Research notes and limitations
This section includes some important notes and limitations which should be noted while reviewing the information presented in the RMO. These are separated between general limitations and the ones which apply to specific materials.
General limitations
Commodity specific limitations
General limitations
- Dealing with broad scope of data – value chain mapping really means looking at the ecosystem of a given material, globally and at different stages of the value chain.
- Manufacturing / intermediary products sections – this section of the value chain has been the most difficult to analyse within the scope.
- This assessment has been subject to an overwhelming English language bias. This may also create a data bias against certain geographical regions such as Latin America. Other source languages for consideration might have included Spanish, German, French and Chinese.
- Whether or not a situation, environmental or human rights abuse had been resolved remained unclear in many cases as there is often little follow up to initial reporting. As such, it was very difficult to obtain the latest position on a given incident or situation.
- It was very difficult to accurately identify contemporary relevant stakeholders, particularly companies involved. This was due to changes in the parties in many cases, as well as sometimes confusion in public reporting.
- It was very often extremely difficult to place company operations within a precise value chain stage as it was not always clear whether a given set of circumstances or impacts related to mining or processing operations, and, if the latter, which processing operations.
- Information conveyed in public reporting on ESG impacts is often contested and not uniformly reported. This creates challenges in verifying accuracy and as such any reports are best treated as indicative.
- Situations therefore require further enquiry and investigation on the ground with relevant stakeholders. However, such investigations can be extremely difficult – especially in remote areas that companies control access to – e.g. Russia and Colombia. In on the ground investigations need to be careful of whitewash, even in local press, due to perceived financial implications of adverse reporting for workers. e.g. https://www.theguardian.com/world/2016/sep/12/russian-metals-firm-admits-spillage-turned-river-blood-red - this article very well highlights the problem that worker and even local community dependence can render local people unwilling to speak out.
- The ESG risk identification and analysis does not intent to assign responsibilities to specific parties. It rather focuses on identifying which impacts are already or potentially taking place, so to direct further analysis and due diligence.
- Risk identification has been more extensive on the upstream stages of the value chains, specifically mining and processing stage. Once the material is further transformed in intermediary or manufacturing products, a broader analysis would be required and tracing down impacts across manufactures has been considered out of scope. Further risk identification would require combining the existing data with specific automotive manufactures supply chain mapping.

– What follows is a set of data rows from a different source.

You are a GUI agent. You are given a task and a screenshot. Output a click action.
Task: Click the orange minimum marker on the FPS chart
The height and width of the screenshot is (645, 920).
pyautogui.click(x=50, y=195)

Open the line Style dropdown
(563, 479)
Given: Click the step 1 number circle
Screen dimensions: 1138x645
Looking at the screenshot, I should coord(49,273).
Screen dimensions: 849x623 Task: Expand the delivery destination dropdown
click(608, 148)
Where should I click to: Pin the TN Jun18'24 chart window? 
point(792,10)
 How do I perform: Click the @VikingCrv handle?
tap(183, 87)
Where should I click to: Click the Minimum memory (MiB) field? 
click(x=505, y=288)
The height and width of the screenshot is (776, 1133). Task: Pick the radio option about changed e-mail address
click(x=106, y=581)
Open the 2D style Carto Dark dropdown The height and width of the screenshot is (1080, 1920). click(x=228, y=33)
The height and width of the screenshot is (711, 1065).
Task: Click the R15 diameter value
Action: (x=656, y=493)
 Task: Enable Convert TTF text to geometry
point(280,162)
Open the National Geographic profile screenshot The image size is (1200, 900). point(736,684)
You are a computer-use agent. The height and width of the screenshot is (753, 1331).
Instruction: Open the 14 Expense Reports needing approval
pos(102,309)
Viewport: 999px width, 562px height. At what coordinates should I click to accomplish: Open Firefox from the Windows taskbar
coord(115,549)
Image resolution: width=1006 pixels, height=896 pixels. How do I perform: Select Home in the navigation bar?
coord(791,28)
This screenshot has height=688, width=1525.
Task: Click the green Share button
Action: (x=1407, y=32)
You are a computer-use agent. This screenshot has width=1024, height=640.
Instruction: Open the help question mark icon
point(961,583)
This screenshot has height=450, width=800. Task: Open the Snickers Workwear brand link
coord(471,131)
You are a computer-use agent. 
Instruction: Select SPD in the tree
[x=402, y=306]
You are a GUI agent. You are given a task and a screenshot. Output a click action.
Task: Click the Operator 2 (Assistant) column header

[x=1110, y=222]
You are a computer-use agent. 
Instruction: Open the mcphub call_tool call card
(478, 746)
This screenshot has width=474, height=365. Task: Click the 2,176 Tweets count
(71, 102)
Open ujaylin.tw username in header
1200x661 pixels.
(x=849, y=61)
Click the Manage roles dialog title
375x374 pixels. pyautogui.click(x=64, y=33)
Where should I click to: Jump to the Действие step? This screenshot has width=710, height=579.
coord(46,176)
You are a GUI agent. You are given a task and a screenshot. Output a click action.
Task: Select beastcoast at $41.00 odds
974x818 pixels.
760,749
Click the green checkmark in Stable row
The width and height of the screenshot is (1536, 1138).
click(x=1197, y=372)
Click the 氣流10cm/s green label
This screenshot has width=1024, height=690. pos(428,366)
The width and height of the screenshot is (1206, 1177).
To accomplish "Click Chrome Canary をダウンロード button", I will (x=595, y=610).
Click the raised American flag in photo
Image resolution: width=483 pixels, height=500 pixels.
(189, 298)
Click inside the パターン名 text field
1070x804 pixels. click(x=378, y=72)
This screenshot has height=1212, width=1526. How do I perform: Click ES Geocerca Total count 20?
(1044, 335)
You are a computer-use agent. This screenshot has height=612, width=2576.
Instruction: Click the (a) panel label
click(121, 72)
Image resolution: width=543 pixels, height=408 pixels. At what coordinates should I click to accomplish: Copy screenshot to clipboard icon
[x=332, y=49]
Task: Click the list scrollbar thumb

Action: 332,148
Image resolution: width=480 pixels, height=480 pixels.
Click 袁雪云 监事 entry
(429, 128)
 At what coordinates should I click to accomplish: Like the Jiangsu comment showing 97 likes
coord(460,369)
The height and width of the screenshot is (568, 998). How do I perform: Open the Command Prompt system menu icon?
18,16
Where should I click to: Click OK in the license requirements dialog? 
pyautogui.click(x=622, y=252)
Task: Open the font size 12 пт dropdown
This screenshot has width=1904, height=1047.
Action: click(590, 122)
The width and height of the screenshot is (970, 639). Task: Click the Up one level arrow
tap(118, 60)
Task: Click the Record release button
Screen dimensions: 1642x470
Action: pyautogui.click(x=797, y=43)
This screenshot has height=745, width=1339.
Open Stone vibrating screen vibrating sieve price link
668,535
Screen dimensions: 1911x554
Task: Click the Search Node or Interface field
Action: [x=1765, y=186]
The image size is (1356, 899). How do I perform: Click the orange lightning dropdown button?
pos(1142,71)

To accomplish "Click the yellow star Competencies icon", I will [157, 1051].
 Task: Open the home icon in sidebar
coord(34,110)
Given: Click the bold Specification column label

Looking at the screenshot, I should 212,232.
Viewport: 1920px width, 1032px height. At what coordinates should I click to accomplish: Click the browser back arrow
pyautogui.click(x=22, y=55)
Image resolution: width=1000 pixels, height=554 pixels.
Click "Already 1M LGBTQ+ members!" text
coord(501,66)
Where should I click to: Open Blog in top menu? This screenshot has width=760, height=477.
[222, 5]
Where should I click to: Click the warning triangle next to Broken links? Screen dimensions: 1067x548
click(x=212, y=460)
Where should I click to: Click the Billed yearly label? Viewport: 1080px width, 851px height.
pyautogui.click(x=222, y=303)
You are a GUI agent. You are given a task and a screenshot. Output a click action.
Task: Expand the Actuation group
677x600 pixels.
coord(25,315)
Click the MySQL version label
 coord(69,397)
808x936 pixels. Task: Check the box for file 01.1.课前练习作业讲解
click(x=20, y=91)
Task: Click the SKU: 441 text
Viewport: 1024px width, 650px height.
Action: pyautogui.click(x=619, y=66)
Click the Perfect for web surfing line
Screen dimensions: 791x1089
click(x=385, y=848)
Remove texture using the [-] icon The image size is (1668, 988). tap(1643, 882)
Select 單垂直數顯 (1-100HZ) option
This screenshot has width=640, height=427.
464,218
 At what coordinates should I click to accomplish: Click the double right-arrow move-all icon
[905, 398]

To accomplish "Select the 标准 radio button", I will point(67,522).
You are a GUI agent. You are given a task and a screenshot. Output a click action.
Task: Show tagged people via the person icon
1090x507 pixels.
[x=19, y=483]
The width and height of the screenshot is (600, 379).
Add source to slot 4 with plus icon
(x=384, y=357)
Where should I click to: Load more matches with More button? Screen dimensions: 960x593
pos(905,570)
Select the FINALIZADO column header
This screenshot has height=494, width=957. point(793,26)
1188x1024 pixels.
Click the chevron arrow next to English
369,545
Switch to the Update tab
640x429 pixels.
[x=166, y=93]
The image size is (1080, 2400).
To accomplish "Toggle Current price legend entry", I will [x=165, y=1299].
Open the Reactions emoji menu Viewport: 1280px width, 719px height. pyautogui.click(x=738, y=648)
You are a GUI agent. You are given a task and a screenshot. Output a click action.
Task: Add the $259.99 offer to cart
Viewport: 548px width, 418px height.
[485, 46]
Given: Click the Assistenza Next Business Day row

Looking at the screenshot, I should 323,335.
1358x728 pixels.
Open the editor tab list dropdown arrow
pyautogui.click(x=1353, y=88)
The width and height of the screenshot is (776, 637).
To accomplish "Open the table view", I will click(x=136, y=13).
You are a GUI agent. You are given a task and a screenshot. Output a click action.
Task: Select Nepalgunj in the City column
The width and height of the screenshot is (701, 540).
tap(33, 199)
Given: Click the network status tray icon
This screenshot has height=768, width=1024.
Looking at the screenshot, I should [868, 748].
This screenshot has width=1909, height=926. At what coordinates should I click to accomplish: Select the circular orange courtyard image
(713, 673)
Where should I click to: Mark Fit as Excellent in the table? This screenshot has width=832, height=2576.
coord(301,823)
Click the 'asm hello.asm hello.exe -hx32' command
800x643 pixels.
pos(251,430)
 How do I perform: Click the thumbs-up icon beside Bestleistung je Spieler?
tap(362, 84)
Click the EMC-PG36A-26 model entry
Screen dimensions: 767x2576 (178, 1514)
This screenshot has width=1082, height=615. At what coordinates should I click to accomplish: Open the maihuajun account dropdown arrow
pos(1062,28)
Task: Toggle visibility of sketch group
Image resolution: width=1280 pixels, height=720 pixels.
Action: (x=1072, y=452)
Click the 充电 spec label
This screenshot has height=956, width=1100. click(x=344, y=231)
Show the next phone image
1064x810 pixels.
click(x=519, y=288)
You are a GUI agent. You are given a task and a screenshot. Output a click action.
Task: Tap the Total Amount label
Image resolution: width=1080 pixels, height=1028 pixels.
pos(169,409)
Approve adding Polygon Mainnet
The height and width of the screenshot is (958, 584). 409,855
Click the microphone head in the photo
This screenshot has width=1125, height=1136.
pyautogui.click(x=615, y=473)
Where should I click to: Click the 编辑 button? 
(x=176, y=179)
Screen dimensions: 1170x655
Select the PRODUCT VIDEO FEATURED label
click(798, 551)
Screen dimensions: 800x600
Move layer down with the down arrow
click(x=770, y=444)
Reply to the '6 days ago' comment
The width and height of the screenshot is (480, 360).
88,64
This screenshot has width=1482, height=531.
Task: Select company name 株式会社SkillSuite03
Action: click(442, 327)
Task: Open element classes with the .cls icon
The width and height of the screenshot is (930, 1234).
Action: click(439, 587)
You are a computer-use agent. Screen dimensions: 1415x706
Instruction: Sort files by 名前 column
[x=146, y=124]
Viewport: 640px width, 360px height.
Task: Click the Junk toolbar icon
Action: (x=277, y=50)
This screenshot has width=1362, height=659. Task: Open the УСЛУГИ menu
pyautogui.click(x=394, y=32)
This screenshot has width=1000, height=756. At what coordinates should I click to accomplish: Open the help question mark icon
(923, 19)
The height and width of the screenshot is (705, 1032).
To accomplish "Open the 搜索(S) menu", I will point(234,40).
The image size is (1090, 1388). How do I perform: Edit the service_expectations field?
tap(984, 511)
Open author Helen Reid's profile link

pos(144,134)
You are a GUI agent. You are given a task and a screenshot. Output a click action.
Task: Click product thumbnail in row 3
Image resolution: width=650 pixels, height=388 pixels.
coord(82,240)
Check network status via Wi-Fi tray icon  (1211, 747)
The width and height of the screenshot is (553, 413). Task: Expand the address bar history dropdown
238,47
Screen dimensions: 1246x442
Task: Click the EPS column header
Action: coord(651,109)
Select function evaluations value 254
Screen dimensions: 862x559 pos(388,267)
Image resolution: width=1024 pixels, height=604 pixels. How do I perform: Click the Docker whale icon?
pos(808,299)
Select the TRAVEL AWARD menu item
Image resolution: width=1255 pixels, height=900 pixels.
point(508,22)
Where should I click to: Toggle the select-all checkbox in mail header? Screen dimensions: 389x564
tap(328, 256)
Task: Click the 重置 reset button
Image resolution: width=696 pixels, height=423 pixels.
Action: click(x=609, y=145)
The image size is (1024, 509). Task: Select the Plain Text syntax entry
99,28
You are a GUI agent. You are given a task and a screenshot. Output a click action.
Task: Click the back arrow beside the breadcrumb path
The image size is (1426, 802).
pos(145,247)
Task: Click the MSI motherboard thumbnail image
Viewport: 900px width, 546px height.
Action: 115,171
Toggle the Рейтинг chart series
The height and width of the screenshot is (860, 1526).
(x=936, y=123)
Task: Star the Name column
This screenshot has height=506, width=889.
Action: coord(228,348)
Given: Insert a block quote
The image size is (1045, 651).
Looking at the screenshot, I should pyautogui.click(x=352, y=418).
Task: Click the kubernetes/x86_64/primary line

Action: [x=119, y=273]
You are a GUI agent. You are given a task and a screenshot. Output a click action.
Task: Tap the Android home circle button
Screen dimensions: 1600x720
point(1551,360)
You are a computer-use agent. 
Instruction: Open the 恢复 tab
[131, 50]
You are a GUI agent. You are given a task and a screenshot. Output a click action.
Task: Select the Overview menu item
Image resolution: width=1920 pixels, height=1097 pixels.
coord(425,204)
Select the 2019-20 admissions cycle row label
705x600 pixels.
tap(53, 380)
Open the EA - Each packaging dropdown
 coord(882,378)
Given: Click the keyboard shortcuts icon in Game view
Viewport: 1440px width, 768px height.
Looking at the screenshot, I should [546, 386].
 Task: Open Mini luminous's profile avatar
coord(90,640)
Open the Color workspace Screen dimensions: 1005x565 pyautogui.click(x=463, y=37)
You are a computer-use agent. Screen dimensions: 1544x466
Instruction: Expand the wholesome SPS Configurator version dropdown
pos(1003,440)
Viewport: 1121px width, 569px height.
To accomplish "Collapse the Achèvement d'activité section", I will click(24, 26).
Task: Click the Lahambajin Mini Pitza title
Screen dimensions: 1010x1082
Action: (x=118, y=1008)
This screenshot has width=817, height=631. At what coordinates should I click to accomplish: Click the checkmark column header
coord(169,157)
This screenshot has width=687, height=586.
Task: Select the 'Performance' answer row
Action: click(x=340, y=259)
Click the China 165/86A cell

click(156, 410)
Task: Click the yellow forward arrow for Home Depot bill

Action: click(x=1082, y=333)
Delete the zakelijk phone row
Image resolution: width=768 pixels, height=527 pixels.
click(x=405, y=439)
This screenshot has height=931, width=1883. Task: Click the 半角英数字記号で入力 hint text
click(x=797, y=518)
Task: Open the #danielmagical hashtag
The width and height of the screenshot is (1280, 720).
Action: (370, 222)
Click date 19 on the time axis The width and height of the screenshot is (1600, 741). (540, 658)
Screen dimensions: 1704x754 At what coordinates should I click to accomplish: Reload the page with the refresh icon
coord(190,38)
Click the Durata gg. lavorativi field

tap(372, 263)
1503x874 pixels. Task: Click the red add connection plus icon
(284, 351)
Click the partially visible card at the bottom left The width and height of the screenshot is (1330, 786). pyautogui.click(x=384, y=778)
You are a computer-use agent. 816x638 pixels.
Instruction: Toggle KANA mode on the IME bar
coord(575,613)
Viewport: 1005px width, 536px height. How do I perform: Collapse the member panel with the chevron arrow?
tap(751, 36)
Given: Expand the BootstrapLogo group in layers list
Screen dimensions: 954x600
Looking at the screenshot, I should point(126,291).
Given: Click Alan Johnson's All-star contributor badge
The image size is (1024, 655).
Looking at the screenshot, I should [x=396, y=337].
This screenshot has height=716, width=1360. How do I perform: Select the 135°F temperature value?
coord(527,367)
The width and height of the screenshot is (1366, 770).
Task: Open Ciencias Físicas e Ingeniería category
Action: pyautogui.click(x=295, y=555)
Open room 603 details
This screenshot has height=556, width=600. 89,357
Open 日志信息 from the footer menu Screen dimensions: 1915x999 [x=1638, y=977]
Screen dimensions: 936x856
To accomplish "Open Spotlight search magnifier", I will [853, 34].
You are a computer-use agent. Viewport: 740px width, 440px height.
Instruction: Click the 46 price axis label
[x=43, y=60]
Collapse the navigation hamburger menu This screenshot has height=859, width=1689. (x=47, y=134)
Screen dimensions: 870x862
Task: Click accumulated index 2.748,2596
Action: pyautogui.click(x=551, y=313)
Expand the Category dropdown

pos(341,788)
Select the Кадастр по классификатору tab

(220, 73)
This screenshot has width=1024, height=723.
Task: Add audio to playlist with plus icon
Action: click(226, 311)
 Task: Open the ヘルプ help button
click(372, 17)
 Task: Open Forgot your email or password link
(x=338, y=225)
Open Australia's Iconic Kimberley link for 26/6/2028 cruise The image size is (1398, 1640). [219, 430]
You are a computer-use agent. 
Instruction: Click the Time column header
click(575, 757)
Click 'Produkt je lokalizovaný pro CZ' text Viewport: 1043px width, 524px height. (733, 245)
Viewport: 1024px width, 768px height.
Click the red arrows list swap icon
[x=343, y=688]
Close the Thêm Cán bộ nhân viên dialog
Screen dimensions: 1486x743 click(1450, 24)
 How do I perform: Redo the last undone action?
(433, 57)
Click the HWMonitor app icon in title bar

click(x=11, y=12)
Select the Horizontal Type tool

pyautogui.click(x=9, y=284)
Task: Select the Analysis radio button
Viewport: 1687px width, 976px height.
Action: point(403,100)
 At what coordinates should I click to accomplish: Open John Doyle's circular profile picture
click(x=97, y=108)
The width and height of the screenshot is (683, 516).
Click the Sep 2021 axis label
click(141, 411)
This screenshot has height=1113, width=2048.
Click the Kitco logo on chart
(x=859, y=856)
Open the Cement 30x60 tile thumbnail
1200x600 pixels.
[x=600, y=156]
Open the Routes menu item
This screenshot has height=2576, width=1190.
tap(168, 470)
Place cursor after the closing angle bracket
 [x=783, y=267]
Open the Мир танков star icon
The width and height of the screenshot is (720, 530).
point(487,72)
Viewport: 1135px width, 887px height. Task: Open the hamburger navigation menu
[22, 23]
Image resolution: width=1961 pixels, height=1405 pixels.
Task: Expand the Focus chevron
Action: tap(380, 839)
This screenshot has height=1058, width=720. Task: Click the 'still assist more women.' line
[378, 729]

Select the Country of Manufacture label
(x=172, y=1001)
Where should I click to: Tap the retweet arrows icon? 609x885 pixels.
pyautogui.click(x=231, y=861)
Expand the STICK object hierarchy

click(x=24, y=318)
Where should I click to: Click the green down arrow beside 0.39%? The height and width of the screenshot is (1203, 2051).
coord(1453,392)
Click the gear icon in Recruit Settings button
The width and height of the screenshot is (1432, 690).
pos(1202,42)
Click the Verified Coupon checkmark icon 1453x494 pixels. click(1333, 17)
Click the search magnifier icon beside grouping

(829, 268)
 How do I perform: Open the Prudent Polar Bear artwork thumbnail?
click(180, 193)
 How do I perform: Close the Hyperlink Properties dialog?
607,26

Commodity specific limitations
Bauxite / Aluminium
- Reporting on the mining stage was more extensive than for other value chain stages, with evident limitations for casting, intermediary products, semi-fabrication and manufacturing stage which deserve further analysis.
- In some instances, lack of consistency of reports in terms of clearly differentiating between alumina refining and aluminium smelting made attribution of impacts to a certain value chain stage more difficult.
- The recycling stage deserves further analysis as drawing impacts specific to aluminium within the current scope presented limitations.
Chromium
- This assessment has sought to identify reporting that relates specifically to chromium and not to the general mining or processing situation in a given country or region. This has meant that wide variety of impacts may not be explicitly referenced in this report due to the fact that links to chromium extraction or processing have not been made clear or explicit. Nevertheless, even in the absence of chromium-specific examples, chromium mining and processing should still raise serious human rights concerns when they take place in conflict affected countries or countries with poor human rights, rule of law or environmental records.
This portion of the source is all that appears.